Kącik Ujeżdżenia

[quote author=budyń link=topic=11.msg2313761#msg2313761 date=1426281940]
taka bezwładna, tłusta galareta.
[/quote]

Piszesz o koniu?

Ja bym się wstrzymała z tym hejtem na temat Kolibrisa. Iza konno jeździ nie od dziś i wątpię, żeby z premedytacją tuczyła konia i utrudniała mu życie.
Ludzie, ja proponuje wszystkim krytykantom konia i amazonki o nieco masywniejszej budowie, by zamiast hejtpwac na forum wzięli sie do treńingów i za rok wbili sie w bryczesy xs, frak xs, wsiedli na konia o wyglądzie umięśnionego anorektyka i pojechali na cavaliadę. Ktos trenuje, ćwiczy, poświęca czas a na forum zamiast krytykować obiektywńie przejazd - omawia sie wagę końia.

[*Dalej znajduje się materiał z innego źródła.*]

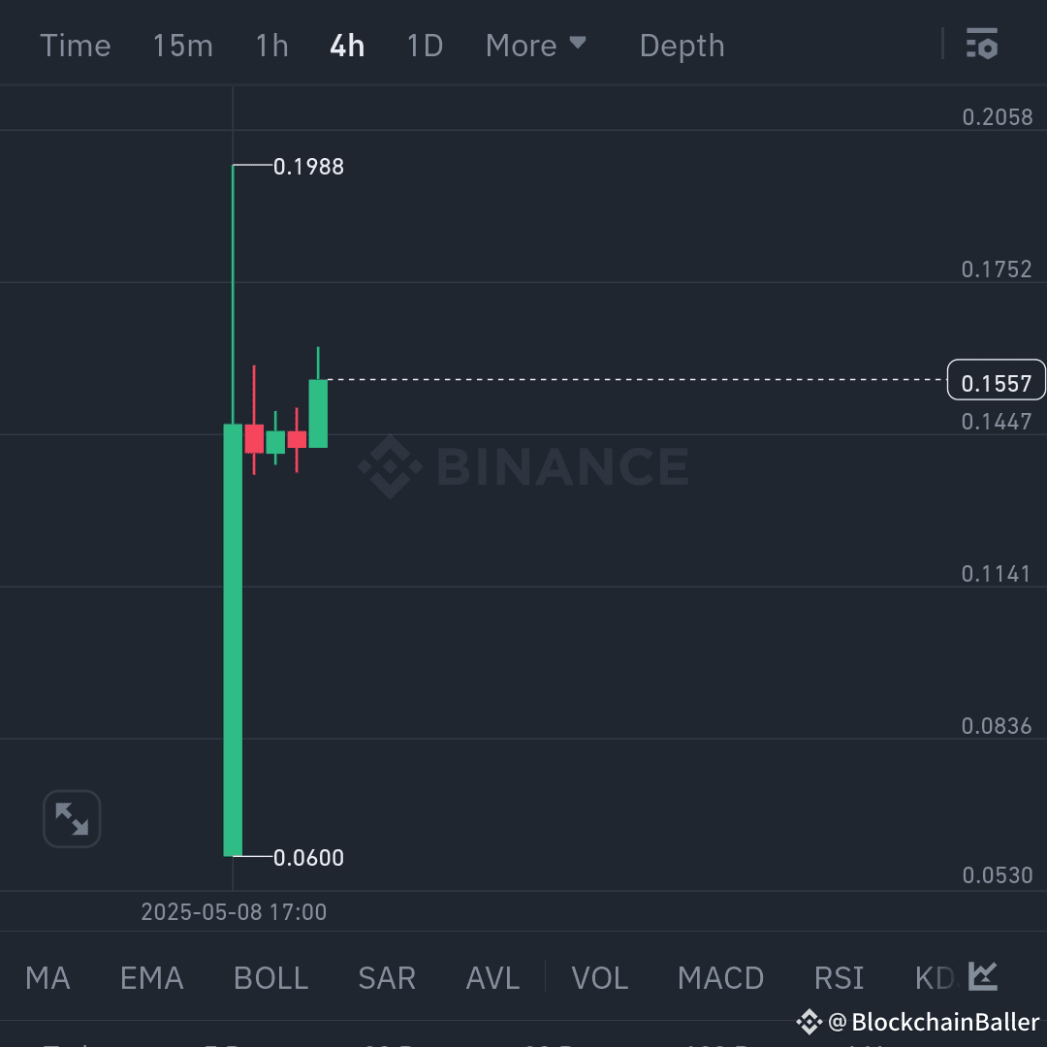Select the 15m timeframe tab
The height and width of the screenshot is (1047, 1047).
(182, 45)
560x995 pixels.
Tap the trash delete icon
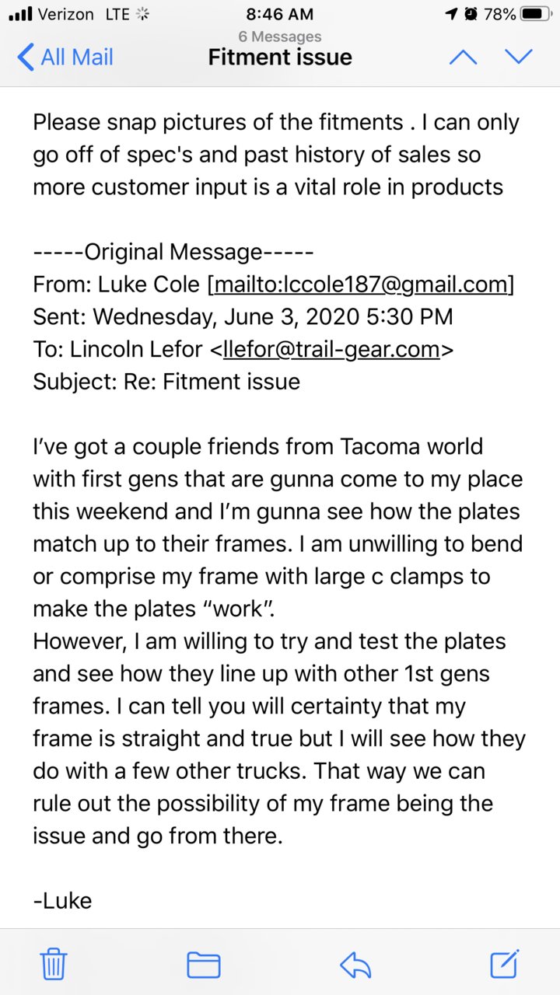tap(53, 965)
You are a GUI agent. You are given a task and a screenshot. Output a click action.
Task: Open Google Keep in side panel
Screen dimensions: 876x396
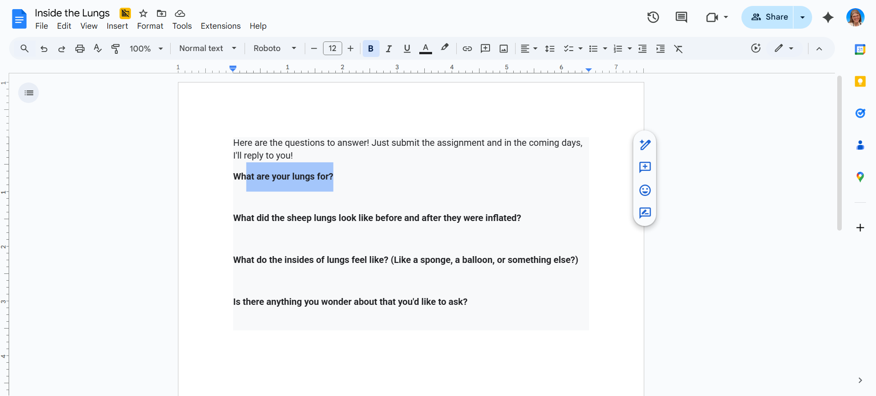(860, 82)
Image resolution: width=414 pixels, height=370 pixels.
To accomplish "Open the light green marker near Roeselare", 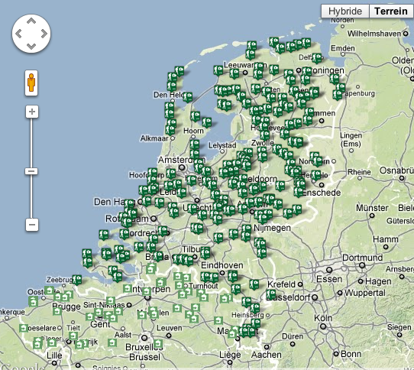I will [24, 328].
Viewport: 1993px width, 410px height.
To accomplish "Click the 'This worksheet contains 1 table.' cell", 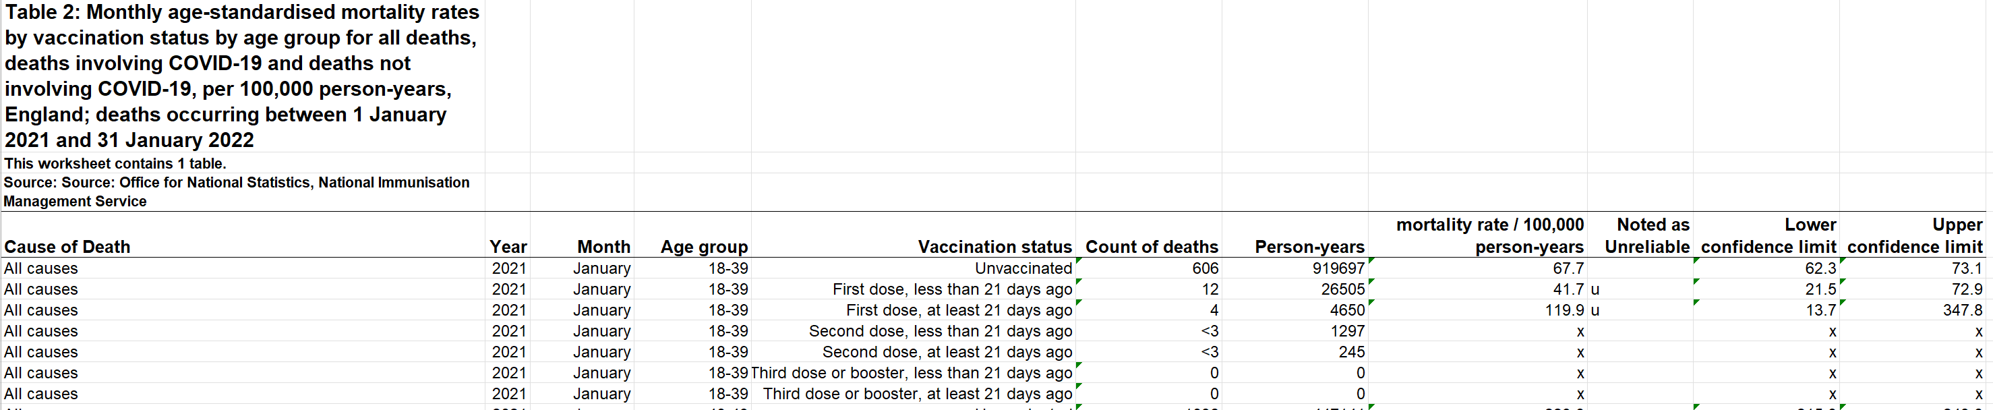I will pos(115,163).
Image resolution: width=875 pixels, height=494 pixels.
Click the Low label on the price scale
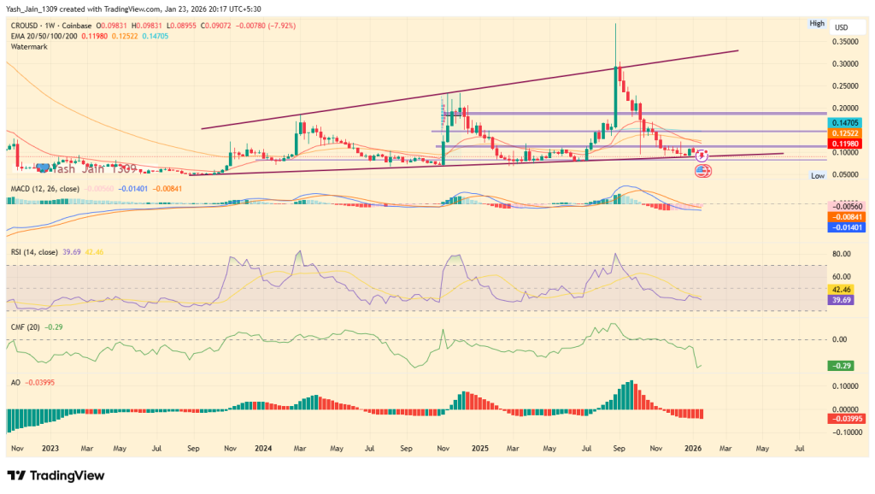pyautogui.click(x=818, y=174)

Nie widziałam by bezwładna tłusta galareta robiła zmiany nóg czy inne ujezdzeniowe cuda/figury  😲
iwona9208   Konie to choroba, z której nie da się wyleczyć.
14 marca 2015 11:30
Właśnie widać jaka w naszym kraju jest tolerancja, potrafimy tylko krytykować...

Dodofon brawo, wypowiedź w samo sedno!
tulipan, o ludziach ze sporą nadwagą. I nie mówię konkretnie o tej dziewczynie, tylko ogółem.
budyń ogółem o otyłych ludziach, czy o otyłych ludziach jeżdżących konno? Dziwne, że przy okazji dyskusji o parze Iza i Kolibris przywołujesz takie epitety. Po czym piszesz, że to nie konkretnie o tej parze...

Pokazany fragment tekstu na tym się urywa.